# 1980 320i Repair Costs



## withviolence (May 3, 2006)

I'm interested in buying this 1980 320i from a friend of mine for around $400-$500, with only a couple of things wrong with it. Known problems, anyway. I have yet to test drive it and will get around to it this saturday, but as of now my friend tells me that the car needs the following - 

New Brakes
New Exhaust
Four new tires
Some rust blasted off from underneath rear windows, can be done by friend

As this is my first BMW I don't know if the prices are varied from other cars, or what. If anybody can give me a guesstimation of how much they think this'll all come to, I'd gladly like to hear it.
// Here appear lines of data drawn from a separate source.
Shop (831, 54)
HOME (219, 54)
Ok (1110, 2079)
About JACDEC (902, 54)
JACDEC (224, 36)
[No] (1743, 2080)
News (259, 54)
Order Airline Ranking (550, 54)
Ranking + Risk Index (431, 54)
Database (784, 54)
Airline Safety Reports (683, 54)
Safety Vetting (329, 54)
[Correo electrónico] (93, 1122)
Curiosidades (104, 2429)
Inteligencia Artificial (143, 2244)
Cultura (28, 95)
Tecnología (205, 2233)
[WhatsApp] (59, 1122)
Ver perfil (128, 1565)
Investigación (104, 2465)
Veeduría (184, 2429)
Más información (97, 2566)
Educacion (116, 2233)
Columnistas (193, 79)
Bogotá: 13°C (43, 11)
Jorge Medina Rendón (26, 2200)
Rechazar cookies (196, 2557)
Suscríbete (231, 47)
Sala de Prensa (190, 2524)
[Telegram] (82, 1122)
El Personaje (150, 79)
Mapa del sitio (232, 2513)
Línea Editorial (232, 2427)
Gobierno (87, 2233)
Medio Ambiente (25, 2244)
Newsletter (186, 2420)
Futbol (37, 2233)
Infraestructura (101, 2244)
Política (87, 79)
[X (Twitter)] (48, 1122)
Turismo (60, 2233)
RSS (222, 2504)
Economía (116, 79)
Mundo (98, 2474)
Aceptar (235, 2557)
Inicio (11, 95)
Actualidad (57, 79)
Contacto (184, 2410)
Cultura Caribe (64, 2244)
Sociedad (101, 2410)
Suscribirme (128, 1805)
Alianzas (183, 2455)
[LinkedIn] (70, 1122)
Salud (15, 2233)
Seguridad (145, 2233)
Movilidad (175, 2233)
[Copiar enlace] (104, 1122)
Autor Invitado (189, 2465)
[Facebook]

Thanks.


----------



## jbob (Dec 1, 2002)

goto an online parts source to price out what you would need, like bmaparts.com or autohausaz.com

FYI, there are some people who are parting out 320i's, so you can get working parts for a lot cheaper than new.
I actually have some parts from my 81 320i that you might be able to use for this 'new' car:
-pair of front brake calipers w/ pads & hard-brakelines
-pair of rear shoes
-stock muffler
(PM me if you think you might be interested in any of these)
here's a link to a photogallery of all the parts I should have still available: http://community.webshots.com/user/jbob320isale

tires are pretty cheap for the stock 13" wheels (checkout tirerack.com or tires.com for prices). stock dimensions are 185/70/13 (a 205/60/13 is a nice upgrade).


----------